» **DIRECTIONS FOR THIS TASK**: Exactly and only the lines from the one containing "صفحه نخست (1365, 176)" through the close of the entries below are to be set down.

DATA PROVIDED below:

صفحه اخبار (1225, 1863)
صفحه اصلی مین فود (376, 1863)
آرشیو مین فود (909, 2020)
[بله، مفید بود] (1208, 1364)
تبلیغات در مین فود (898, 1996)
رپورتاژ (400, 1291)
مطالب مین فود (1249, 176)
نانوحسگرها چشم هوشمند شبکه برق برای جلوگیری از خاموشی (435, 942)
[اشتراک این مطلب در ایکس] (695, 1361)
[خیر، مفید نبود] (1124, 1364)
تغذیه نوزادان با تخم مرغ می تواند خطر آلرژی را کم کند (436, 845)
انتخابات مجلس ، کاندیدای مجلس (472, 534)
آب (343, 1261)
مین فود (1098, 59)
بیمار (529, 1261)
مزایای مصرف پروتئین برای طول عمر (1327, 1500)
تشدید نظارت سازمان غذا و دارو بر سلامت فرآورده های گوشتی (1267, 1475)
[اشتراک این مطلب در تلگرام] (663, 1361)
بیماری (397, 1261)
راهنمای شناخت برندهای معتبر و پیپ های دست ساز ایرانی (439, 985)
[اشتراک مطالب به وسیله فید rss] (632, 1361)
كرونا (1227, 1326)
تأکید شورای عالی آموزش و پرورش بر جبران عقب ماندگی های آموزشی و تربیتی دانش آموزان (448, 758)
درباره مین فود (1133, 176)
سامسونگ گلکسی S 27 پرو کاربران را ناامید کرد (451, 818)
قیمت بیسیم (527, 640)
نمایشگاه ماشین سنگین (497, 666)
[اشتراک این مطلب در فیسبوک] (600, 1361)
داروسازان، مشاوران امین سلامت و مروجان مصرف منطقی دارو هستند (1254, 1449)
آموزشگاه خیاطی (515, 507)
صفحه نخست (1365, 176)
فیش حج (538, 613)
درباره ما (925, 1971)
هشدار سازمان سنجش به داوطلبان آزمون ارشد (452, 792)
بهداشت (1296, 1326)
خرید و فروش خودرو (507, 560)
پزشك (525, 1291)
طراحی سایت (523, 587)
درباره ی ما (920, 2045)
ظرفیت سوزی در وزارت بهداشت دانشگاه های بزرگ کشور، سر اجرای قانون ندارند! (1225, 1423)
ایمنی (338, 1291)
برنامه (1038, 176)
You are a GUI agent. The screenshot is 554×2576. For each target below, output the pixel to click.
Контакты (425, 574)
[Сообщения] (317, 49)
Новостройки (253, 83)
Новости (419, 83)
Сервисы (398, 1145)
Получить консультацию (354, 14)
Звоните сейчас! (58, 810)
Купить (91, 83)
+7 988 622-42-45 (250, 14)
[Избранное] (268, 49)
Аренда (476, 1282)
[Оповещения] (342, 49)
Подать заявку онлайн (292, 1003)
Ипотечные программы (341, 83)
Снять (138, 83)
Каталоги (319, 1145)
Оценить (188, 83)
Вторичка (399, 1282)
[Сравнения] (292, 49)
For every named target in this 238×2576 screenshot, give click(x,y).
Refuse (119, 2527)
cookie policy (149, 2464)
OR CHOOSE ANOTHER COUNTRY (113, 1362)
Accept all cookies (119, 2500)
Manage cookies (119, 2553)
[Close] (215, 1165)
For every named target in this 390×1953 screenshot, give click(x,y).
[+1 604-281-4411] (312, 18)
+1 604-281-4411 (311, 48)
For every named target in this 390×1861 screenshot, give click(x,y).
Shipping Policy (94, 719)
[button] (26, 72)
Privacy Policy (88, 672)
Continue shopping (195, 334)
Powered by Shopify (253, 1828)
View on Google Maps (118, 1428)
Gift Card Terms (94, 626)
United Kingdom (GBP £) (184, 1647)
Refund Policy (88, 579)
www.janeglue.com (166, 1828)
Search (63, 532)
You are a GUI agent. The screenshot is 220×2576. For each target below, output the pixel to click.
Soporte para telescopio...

End of DATA PROVIDED.

» **WRITTEN SOLUTION**:
صفحه نخست (1365, 176)
فیش حج (538, 613)
درباره ما (925, 1971)
هشدار سازمان سنجش به داوطلبان آزمون ارشد (452, 792)
بهداشت (1296, 1326)
خرید و فروش خودرو (507, 560)
پزشك (525, 1291)
طراحی سایت (523, 587)
درباره ی ما (920, 2045)
ظرفیت سوزی در وزارت بهداشت دانشگاه های بزرگ کشور، سر اجرای قانون ندارند! (1225, 1423)
ایمنی (338, 1291)
برنامه (1038, 176)
You are a GUI agent. The screenshot is 554×2576. For each target below, output the pixel to click.
Контакты (425, 574)
[Сообщения] (317, 49)
Новостройки (253, 83)
Новости (419, 83)
Сервисы (398, 1145)
Получить консультацию (354, 14)
Звоните сейчас! (58, 810)
Купить (91, 83)
+7 988 622-42-45 (250, 14)
[Избранное] (268, 49)
Аренда (476, 1282)
[Оповещения] (342, 49)
Подать заявку онлайн (292, 1003)
Ипотечные программы (341, 83)
Снять (138, 83)
Каталоги (319, 1145)
Оценить (188, 83)
Вторичка (399, 1282)
[Сравнения] (292, 49)
For every named target in this 238×2576 screenshot, give click(x,y).
Refuse (119, 2527)
cookie policy (149, 2464)
OR CHOOSE ANOTHER COUNTRY (113, 1362)
Accept all cookies (119, 2500)
Manage cookies (119, 2553)
[Close] (215, 1165)
For every named target in this 390×1953 screenshot, give click(x,y).
[+1 604-281-4411] (312, 18)
+1 604-281-4411 (311, 48)
For every named target in this 390×1861 screenshot, give click(x,y).
Shipping Policy (94, 719)
[button] (26, 72)
Privacy Policy (88, 672)
Continue shopping (195, 334)
Powered by Shopify (253, 1828)
View on Google Maps (118, 1428)
Gift Card Terms (94, 626)
United Kingdom (GBP £) (184, 1647)
Refund Policy (88, 579)
www.janeglue.com (166, 1828)
Search (63, 532)
You are a GUI agent. The screenshot is 220×2576. For each target below, output the pixel to click.
Soporte para telescopio...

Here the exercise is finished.